** What is asked **
a) Reproduce the text below on the Trujillo novel word for word, beginning at the words "The novel's title" and stopping after "of the novel.".
b) Answer these questions using the text below on the Trujillo novel:
(i) In what year did Trujillo graduate from the Haina Military Academy?
(ii) Who created merengue?
(iii) Between which two years does the novel jump back and forth?

The novel examines the dictatorial regime of Rafael Leónidas Trujillo Molina in the Dominican Republic. Trujillo was, in historian Eric Roorda's words, "a towering influence in Dominican and Caribbean history" who presided over "one of the most durable regimes of the twentieth century" during the thirty-one years between his seizure of power in 1930 and his assassination in 1961. Trujillo had trained with the United States Marine Corps during the United States occupation of the island, and graduated from the Haina Military Academy in 1921. After the U.S. departed in 1924, he became head of the Dominican National Police which, under his command, was transformed into the Dominican National Army and Trujillo's personal "virtually autonomous power base".
Trujillo was officially dictator only from 1930 to 1938, and from 1942 to 1952, but remained in effective power throughout the entire period. Though his regime was broadly nationalist, Daniel Chirot comments that he had "no particular ideology" and that his economic and social policies were basically progressive.
The novel's title is taken from the popular Dominican merengue Mataron al chivo ("They Killed the Goat"), which refers to Trujillo's assassination on May 30, 1961. Merengue is a style of music created by Ñico Lora in the 1920s and actively promoted by Trujillo himself; it is now considered the country's national music. Cultural critics Julie Sellers and Stephen Ropp comment about this particular merengue that, by envisaging the dictator as an animal who could be turned into a stew (as frequently happened with goats struck down on the Dominican Republic's highways), the song "gave those performing, listening to and dancing to this merengue a sense of control over him and over themselves that they had not experienced for over three decades." Vargas Llosa quotes the lyrics to Mataron al chivo at the beginning of the novel.
The novel's narrative is divided into three distinct strands. One is centred on Urania Cabral, a fictional Dominican character; another deals with the conspirators involved in Trujillo's assassination; and the third focuses on Trujillo himself. The novel alternates between these storylines, and also jumps back and forth from 1961 to 1996, with frequent flashbacks to periods earlier in Trujillo's regime.

** Source material **
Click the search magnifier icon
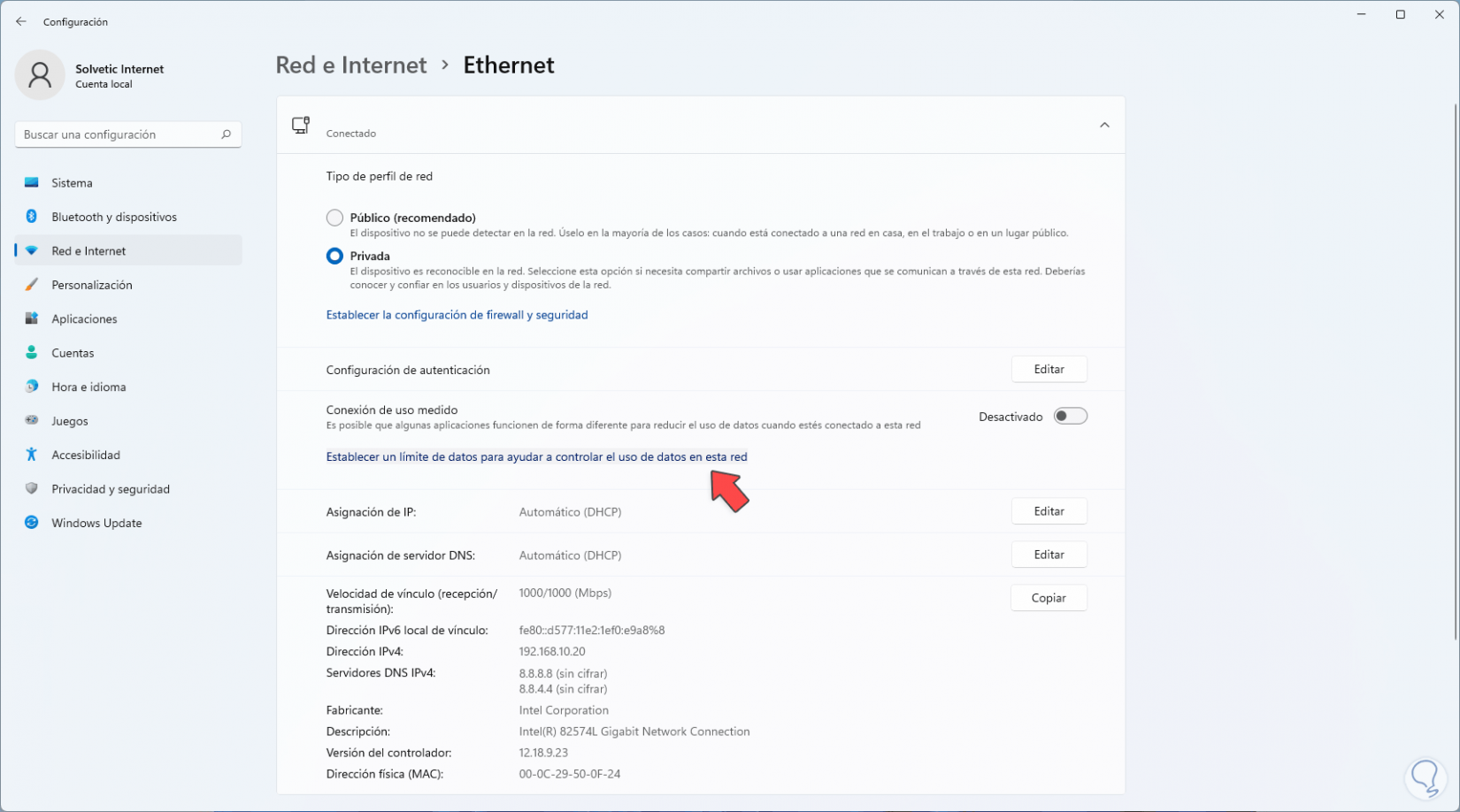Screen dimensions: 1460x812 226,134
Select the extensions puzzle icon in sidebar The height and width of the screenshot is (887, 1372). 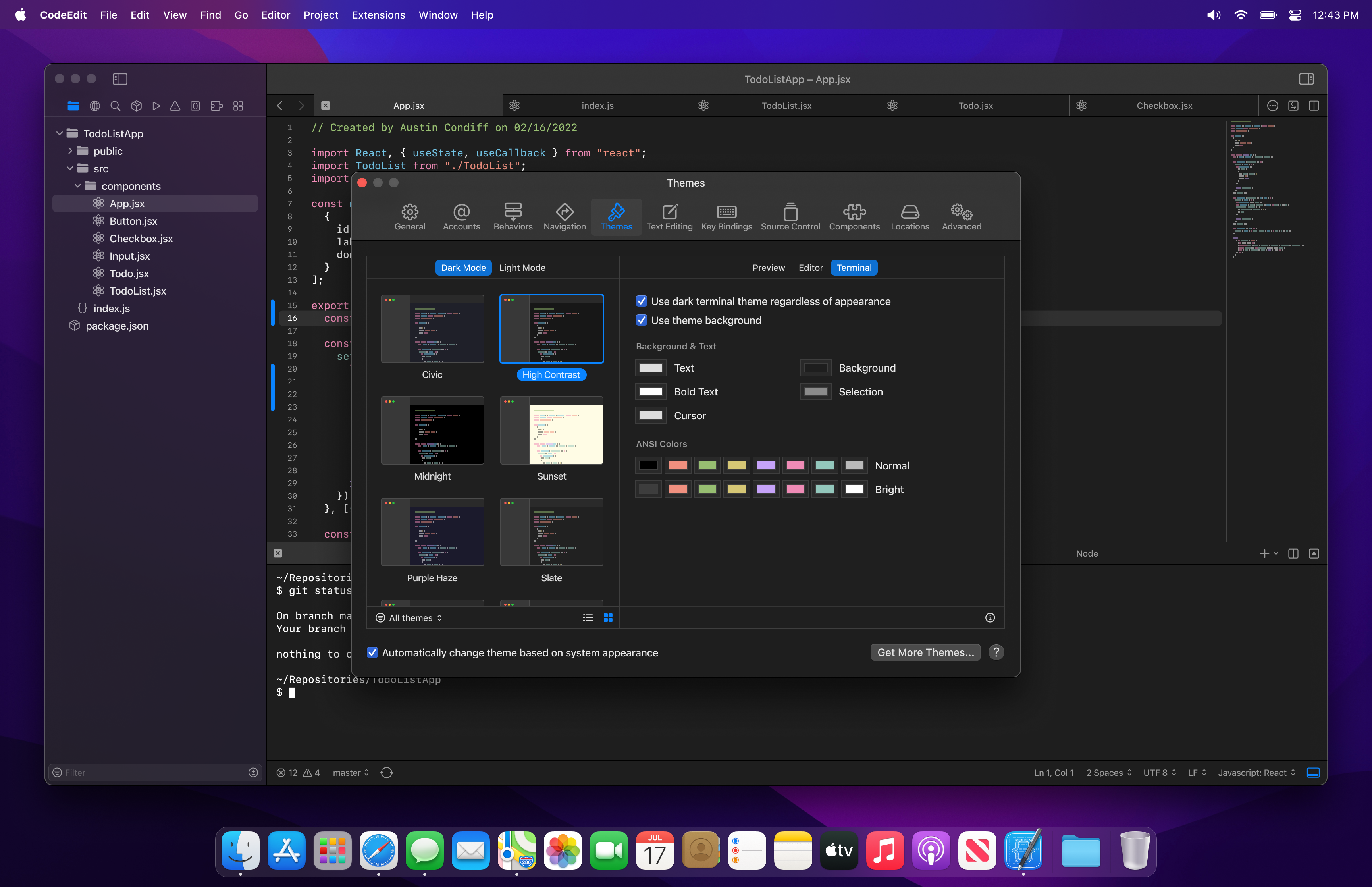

** The answers **
a)
The novel's title is taken from the popular Dominican merengue Mataron al chivo ("They Killed the Goat"), which refers to Trujillo's assassination on May 30, 1961. Merengue is a style of music created by Ñico Lora in the 1920s and actively promoted by Trujillo himself; it is now considered the country's national music. Cultural critics Julie Sellers and Stephen Ropp comment about this particular merengue that, by envisaging the dictator as an animal who could be turned into a stew (as frequently happened with goats struck down on the Dominican Republic's highways), the song "gave those performing, listening to and dancing to this merengue a sense of control over him and over themselves that they had not experienced for over three decades." Vargas Llosa quotes the lyrics to Mataron al chivo at the beginning of the novel.

b)
(i) 1921
(ii) Ñico Lora
(iii) 1961 and 1996